Fig. 7 is a schematic structural diagram of a server 700 according to an embodiment of the present application, where the server 700 may generate a relatively large difference due to a difference in configuration or performance, and may include one or more processors (CPUs) 701 and one or more memories 702, where at least one instruction is stored in the memory 702, and the at least one instruction is loaded and executed by the processor 701 to implement the resource scheduling method provided by each method embodiment. Of course, the server may also have components such as a wired or wireless network interface, a keyboard, and an input/output interface, so as to perform input/output, and the server may also include other components for implementing the functions of the device, which are not described herein again.

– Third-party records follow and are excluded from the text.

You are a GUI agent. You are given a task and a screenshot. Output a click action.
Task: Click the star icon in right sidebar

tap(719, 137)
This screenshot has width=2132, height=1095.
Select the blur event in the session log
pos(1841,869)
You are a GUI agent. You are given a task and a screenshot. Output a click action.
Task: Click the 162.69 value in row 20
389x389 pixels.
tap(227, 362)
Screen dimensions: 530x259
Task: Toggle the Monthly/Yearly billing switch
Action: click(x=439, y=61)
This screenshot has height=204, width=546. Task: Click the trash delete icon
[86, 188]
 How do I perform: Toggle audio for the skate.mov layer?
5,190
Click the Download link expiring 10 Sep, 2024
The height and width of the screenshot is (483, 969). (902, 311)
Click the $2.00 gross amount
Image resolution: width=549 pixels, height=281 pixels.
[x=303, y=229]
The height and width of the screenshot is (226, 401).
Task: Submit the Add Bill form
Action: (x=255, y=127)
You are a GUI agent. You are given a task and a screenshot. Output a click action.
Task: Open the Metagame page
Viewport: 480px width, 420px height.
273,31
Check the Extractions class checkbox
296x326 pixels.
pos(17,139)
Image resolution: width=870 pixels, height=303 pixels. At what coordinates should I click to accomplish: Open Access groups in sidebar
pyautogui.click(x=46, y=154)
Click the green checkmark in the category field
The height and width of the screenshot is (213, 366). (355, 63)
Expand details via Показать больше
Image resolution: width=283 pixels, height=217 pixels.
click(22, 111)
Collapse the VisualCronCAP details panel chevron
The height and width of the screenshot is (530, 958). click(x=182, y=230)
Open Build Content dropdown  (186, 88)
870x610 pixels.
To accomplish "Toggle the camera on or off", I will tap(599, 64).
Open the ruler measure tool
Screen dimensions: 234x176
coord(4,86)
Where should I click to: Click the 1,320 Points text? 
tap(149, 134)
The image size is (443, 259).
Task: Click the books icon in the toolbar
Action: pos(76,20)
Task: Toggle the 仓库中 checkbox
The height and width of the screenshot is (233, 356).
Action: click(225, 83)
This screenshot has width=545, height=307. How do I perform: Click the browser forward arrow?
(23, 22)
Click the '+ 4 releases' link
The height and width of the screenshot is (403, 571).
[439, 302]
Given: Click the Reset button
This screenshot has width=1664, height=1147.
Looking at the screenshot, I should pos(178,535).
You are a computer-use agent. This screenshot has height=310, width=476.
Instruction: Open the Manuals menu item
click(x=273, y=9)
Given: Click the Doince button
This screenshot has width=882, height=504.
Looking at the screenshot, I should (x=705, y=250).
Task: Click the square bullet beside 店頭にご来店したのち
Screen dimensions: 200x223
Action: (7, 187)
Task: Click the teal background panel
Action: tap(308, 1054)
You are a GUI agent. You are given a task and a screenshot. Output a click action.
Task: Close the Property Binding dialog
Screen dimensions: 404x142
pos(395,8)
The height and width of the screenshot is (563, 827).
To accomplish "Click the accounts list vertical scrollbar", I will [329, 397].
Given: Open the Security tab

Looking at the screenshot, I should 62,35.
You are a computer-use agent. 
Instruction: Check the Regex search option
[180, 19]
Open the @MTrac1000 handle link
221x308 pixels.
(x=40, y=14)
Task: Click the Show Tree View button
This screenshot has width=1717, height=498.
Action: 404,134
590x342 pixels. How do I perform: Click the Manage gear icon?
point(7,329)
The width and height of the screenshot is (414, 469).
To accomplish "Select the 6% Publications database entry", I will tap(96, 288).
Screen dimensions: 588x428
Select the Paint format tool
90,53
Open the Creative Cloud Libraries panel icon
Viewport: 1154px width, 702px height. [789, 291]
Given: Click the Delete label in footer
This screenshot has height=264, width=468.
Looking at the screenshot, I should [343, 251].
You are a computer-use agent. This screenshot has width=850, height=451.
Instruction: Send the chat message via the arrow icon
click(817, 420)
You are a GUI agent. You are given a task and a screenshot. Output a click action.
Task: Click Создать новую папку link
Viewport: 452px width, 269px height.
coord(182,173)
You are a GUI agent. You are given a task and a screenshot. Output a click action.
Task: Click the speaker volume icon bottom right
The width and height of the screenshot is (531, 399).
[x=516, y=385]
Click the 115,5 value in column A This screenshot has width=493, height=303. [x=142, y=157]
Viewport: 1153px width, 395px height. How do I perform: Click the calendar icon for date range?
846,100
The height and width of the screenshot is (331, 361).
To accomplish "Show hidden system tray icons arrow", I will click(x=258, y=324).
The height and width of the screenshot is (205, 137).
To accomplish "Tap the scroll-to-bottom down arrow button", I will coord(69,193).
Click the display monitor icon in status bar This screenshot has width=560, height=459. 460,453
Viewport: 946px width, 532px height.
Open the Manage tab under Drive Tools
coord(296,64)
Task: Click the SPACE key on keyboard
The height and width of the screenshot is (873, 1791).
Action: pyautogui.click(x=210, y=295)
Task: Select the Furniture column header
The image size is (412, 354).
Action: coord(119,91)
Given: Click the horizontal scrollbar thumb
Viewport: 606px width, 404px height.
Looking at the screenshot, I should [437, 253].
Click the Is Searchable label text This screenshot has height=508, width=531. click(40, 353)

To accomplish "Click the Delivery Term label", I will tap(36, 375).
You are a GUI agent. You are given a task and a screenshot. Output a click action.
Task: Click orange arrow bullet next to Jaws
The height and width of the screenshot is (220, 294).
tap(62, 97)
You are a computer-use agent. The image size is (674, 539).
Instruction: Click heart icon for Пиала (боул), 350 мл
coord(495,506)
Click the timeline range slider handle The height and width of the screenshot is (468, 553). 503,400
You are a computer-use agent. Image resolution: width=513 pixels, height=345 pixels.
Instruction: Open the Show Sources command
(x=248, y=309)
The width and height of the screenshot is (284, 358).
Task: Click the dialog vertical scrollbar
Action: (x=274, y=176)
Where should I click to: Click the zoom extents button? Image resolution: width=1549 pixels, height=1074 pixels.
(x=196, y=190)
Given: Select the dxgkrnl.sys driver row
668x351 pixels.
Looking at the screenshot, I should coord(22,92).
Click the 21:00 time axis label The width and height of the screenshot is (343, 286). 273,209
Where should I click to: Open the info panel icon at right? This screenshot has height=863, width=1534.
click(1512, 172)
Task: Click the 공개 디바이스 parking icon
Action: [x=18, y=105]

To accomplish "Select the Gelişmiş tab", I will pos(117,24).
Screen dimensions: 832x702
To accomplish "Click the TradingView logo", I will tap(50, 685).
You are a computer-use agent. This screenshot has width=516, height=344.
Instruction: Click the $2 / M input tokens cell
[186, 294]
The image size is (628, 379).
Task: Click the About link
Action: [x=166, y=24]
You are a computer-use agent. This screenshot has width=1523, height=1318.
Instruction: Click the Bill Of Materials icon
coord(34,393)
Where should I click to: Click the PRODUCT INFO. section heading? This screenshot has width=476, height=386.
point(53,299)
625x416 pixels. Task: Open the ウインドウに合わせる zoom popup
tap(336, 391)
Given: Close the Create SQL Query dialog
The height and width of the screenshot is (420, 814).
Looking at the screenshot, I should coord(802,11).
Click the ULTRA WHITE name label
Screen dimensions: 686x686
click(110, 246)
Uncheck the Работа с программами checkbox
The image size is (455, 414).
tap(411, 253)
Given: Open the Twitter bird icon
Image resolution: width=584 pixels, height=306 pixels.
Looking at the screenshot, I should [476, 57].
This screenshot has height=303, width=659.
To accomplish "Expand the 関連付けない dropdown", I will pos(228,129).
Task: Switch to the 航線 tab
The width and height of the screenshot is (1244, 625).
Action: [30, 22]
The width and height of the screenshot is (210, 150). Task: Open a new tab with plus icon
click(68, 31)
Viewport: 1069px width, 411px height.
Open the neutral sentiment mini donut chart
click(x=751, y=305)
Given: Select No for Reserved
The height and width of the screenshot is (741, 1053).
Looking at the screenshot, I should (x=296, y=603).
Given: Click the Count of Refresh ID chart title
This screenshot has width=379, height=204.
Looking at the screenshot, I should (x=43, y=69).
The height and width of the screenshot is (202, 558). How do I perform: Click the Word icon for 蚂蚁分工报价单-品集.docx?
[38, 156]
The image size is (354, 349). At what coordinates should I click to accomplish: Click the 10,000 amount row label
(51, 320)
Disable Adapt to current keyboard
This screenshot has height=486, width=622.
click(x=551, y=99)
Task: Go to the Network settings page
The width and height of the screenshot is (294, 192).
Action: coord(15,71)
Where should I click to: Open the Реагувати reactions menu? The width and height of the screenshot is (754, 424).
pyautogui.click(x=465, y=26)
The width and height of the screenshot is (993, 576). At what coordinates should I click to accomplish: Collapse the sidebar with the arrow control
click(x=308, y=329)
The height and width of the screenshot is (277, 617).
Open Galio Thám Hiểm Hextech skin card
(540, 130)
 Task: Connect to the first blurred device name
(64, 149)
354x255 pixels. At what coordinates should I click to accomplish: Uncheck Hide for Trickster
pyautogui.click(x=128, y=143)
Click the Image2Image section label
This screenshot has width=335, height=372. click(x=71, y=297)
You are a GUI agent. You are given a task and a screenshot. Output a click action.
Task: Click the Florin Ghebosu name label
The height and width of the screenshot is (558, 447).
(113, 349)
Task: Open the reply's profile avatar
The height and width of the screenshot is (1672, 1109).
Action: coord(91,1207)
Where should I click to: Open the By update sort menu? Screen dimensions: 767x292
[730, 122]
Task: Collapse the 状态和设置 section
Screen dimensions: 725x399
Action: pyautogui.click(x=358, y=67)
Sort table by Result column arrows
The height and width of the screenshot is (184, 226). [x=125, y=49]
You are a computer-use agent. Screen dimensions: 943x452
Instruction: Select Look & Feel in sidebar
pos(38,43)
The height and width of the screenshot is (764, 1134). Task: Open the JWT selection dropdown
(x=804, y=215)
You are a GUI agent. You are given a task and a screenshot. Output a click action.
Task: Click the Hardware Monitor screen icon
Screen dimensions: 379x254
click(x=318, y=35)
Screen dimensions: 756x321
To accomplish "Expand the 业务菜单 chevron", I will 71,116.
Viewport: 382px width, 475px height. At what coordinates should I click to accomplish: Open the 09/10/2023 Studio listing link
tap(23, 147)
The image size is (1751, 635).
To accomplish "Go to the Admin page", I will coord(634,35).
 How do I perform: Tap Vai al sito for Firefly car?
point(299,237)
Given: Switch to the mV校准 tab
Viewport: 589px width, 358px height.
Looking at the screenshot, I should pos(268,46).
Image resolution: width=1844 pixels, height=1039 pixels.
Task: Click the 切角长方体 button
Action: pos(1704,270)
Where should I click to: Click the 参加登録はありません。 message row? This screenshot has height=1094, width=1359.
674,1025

The embodiment of the present application further provides a computer-readable storage medium, where at least one instruction is stored in the computer-readable storage medium, and the at least one instruction is loaded by a processor and has an operation to implement the resource scheduling method of the foregoing embodiment.
It will be understood by those skilled in the art that all or part of the steps of implementing the above embodiments may be implemented by hardware, or may be implemented by a program instructing relevant hardware, where the program may be stored in a storage medium, and the storage medium may be a read-only memory, a magnetic disk, an optical disk, or the like.
The above description is only a preferred embodiment of the present application and should not be taken as limiting the present application, and any modifications, equivalents, improvements, etc. made within the spirit and principle of the present application should be included in the protection scope of the present application.

Claims (14)

1. A method for scheduling resources, the method comprising:
for a plurality of service instances of any type in a cloud service architecture, acquiring first historical time calling characteristics of the plurality of service instances, and acquiring first historical operating data of the plurality of service instances;
inputting first historical time calling characteristics and first historical operation data of the plurality of service instances into a first service calling characteristic model, and predicting a first calling number of the service instances of the type in a first preset time length in the future;
adjusting the online service instances of the type in the cloud service architecture according to the first calling quantity of the service instances of the type and the current second calling quantity of the service instances of the type;
and allocating resources for the online service instance of the type according to the adjusted online service instance of the type.
2. The method of claim 1, further comprising:
acquiring second historical time calling characteristics and second historical operating data of a plurality of types of service instances in the cloud service architecture;
and training a second service calling feature model through a machine learning algorithm and a statistical analysis algorithm according to the second historical time calling feature and the second historical operating data to obtain the first service calling feature model.
3. The method of claim 2, wherein the second historical operating data includes at least one operating metric; the training a second service calling feature model according to the second historical time calling feature and the second historical operating data through a machine learning algorithm and a statistical analysis algorithm to obtain the first service calling feature model comprises:
determining the weight of each operation index through the statistical analysis algorithm;
and training the second service calling feature model through the machine learning algorithm according to the weight of each operation index, the second historical time calling feature and each operation index in the second historical operation data to obtain the first service calling feature model.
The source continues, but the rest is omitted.